Goal of the exercise: Reproduce the data below word for word, line by line, changing nothing.
--- START Listed records ---
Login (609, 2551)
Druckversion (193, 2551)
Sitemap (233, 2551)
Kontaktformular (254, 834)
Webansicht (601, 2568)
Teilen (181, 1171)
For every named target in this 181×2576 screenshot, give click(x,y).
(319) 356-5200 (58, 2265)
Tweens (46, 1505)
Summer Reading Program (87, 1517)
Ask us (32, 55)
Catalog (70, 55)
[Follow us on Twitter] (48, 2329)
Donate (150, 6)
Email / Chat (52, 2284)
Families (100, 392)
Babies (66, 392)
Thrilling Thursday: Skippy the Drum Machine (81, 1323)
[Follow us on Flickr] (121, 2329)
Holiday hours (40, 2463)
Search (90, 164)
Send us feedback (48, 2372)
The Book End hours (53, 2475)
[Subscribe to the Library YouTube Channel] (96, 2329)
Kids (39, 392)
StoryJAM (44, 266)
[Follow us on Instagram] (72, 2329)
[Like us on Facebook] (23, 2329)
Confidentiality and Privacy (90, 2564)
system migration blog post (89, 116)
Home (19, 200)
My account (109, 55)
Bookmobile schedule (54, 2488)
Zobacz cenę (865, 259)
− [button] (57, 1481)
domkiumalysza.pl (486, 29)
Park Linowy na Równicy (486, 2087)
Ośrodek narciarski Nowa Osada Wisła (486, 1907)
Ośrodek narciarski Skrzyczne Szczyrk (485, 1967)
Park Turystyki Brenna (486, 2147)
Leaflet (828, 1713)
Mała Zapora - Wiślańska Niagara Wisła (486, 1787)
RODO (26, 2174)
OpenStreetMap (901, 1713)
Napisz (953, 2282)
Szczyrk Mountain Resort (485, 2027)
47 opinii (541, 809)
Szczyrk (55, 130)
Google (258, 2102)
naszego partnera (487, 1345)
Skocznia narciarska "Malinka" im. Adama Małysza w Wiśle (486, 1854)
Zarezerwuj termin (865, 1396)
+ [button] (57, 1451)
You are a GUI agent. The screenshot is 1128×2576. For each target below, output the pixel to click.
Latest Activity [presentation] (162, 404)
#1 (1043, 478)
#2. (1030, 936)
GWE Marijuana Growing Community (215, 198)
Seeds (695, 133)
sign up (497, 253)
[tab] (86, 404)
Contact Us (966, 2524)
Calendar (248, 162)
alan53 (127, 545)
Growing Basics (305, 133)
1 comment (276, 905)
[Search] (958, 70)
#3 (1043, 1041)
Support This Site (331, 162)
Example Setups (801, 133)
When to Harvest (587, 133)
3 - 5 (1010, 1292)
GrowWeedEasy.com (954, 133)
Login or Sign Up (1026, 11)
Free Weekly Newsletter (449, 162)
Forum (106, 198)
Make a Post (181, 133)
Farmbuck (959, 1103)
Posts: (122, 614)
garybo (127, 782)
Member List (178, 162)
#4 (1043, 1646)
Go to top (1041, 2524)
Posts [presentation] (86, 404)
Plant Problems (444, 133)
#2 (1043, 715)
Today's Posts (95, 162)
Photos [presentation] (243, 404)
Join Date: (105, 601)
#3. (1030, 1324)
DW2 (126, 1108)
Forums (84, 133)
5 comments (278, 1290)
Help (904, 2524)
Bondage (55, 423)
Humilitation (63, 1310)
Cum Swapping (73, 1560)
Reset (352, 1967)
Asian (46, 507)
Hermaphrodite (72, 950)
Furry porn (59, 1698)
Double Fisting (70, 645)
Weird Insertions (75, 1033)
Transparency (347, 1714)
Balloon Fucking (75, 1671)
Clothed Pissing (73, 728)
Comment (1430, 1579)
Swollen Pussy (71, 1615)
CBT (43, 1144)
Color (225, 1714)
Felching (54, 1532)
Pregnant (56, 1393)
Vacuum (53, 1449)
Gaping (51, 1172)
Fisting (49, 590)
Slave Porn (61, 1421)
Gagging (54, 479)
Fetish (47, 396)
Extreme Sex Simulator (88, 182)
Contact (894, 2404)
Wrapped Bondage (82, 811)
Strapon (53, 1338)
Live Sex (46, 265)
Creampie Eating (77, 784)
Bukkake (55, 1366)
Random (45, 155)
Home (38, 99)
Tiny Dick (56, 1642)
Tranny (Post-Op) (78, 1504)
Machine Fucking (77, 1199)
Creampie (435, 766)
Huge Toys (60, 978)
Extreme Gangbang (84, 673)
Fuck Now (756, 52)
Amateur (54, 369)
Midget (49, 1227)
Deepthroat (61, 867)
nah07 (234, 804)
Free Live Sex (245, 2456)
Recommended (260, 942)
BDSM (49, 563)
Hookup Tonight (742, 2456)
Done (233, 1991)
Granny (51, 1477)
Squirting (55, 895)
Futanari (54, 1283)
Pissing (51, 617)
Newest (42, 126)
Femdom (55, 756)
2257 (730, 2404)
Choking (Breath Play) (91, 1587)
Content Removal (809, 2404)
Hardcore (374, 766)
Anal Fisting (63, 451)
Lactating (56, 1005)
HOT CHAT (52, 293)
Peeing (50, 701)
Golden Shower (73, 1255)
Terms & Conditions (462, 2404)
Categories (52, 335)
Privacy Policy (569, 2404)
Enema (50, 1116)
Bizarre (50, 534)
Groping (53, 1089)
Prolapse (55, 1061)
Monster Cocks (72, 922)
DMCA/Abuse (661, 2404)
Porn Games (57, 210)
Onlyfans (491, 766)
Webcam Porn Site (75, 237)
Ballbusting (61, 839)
--- END Listed records ---
Answer to this task:
Login (609, 2551)
Druckversion (193, 2551)
Sitemap (233, 2551)
Kontaktformular (254, 834)
Webansicht (601, 2568)
Teilen (181, 1171)
For every named target in this 181×2576 screenshot, give click(x,y).
(319) 356-5200 (58, 2265)
Tweens (46, 1505)
Summer Reading Program (87, 1517)
Ask us (32, 55)
Catalog (70, 55)
[Follow us on Twitter] (48, 2329)
Donate (150, 6)
Email / Chat (52, 2284)
Families (100, 392)
Babies (66, 392)
Thrilling Thursday: Skippy the Drum Machine (81, 1323)
[Follow us on Flickr] (121, 2329)
Holiday hours (40, 2463)
Search (90, 164)
Send us feedback (48, 2372)
The Book End hours (53, 2475)
[Subscribe to the Library YouTube Channel] (96, 2329)
Kids (39, 392)
StoryJAM (44, 266)
[Follow us on Instagram] (72, 2329)
[Like us on Facebook] (23, 2329)
Confidentiality and Privacy (90, 2564)
system migration blog post (89, 116)
Home (19, 200)
My account (109, 55)
Bookmobile schedule (54, 2488)
Zobacz cenę (865, 259)
− [button] (57, 1481)
domkiumalysza.pl (486, 29)
Park Linowy na Równicy (486, 2087)
Ośrodek narciarski Nowa Osada Wisła (486, 1907)
Ośrodek narciarski Skrzyczne Szczyrk (485, 1967)
Park Turystyki Brenna (486, 2147)
Leaflet (828, 1713)
Mała Zapora - Wiślańska Niagara Wisła (486, 1787)
RODO (26, 2174)
OpenStreetMap (901, 1713)
Napisz (953, 2282)
Szczyrk Mountain Resort (485, 2027)
47 opinii (541, 809)
Szczyrk (55, 130)
Google (258, 2102)
naszego partnera (487, 1345)
Skocznia narciarska "Malinka" im. Adama Małysza w Wiśle (486, 1854)
Zarezerwuj termin (865, 1396)
+ [button] (57, 1451)
You are a GUI agent. The screenshot is 1128×2576. For each target below, output the pixel to click.
Latest Activity [presentation] (162, 404)
#1 (1043, 478)
#2. (1030, 936)
GWE Marijuana Growing Community (215, 198)
Seeds (695, 133)
sign up (497, 253)
[tab] (86, 404)
Contact Us (966, 2524)
Calendar (248, 162)
alan53 (127, 545)
Growing Basics (305, 133)
1 comment (276, 905)
[Search] (958, 70)
#3 (1043, 1041)
Support This Site (331, 162)
Example Setups (801, 133)
When to Harvest (587, 133)
3 - 5 (1010, 1292)
GrowWeedEasy.com (954, 133)
Login or Sign Up (1026, 11)
Free Weekly Newsletter (449, 162)
Forum (106, 198)
Make a Post (181, 133)
Farmbuck (959, 1103)
Posts: (122, 614)
garybo (127, 782)
Member List (178, 162)
#4 (1043, 1646)
Go to top (1041, 2524)
Posts [presentation] (86, 404)
Plant Problems (444, 133)
#2 (1043, 715)
Today's Posts (95, 162)
Photos [presentation] (243, 404)
Join Date: (105, 601)
#3. (1030, 1324)
DW2 (126, 1108)
Forums (84, 133)
5 comments (278, 1290)
Help (904, 2524)
Bondage (55, 423)
Humilitation (63, 1310)
Cum Swapping (73, 1560)
Reset (352, 1967)
Asian (46, 507)
Hermaphrodite (72, 950)
Furry porn (59, 1698)
Double Fisting (70, 645)
Weird Insertions (75, 1033)
Transparency (347, 1714)
Balloon Fucking (75, 1671)
Clothed Pissing (73, 728)
Comment (1430, 1579)
Swollen Pussy (71, 1615)
CBT (43, 1144)
Color (225, 1714)
Felching (54, 1532)
Pregnant (56, 1393)
Vacuum (53, 1449)
Gaping (51, 1172)
Fisting (49, 590)
Slave Porn (61, 1421)
Gagging (54, 479)
Fetish (47, 396)
Extreme Sex Simulator (88, 182)
Contact (894, 2404)
Wrapped Bondage (82, 811)
Strapon (53, 1338)
Live Sex (46, 265)
Creampie Eating (77, 784)
Bukkake (55, 1366)
Random (45, 155)
Home (38, 99)
Tiny Dick (56, 1642)
Tranny (Post-Op) (78, 1504)
Machine Fucking (77, 1199)
Creampie (435, 766)
Huge Toys (60, 978)
Extreme Gangbang (84, 673)
Fuck Now (756, 52)
Amateur (54, 369)
Midget (49, 1227)
Deepthroat (61, 867)
nah07 (234, 804)
Free Live Sex (245, 2456)
Recommended (260, 942)
BDSM (49, 563)
Hookup Tonight (742, 2456)
Done (233, 1991)
Granny (51, 1477)
Squirting (55, 895)
Futanari (54, 1283)
Pissing (51, 617)
Newest (42, 126)
Femdom (55, 756)
2257 (730, 2404)
Choking (Breath Play) (91, 1587)
Content Removal (809, 2404)
Hardcore (374, 766)
Anal Fisting (63, 451)
Lactating (56, 1005)
HOT CHAT (52, 293)
Peeing (50, 701)
Golden Shower (73, 1255)
Terms & Conditions (462, 2404)
Categories (52, 335)
Privacy Policy (569, 2404)
Enema (50, 1116)
Bizarre (50, 534)
Groping (53, 1089)
Prolapse (55, 1061)
Monster Cocks (72, 922)
DMCA/Abuse (661, 2404)
Porn Games (57, 210)
Onlyfans (491, 766)
Webcam Porn Site (75, 237)
Ballbusting (61, 839)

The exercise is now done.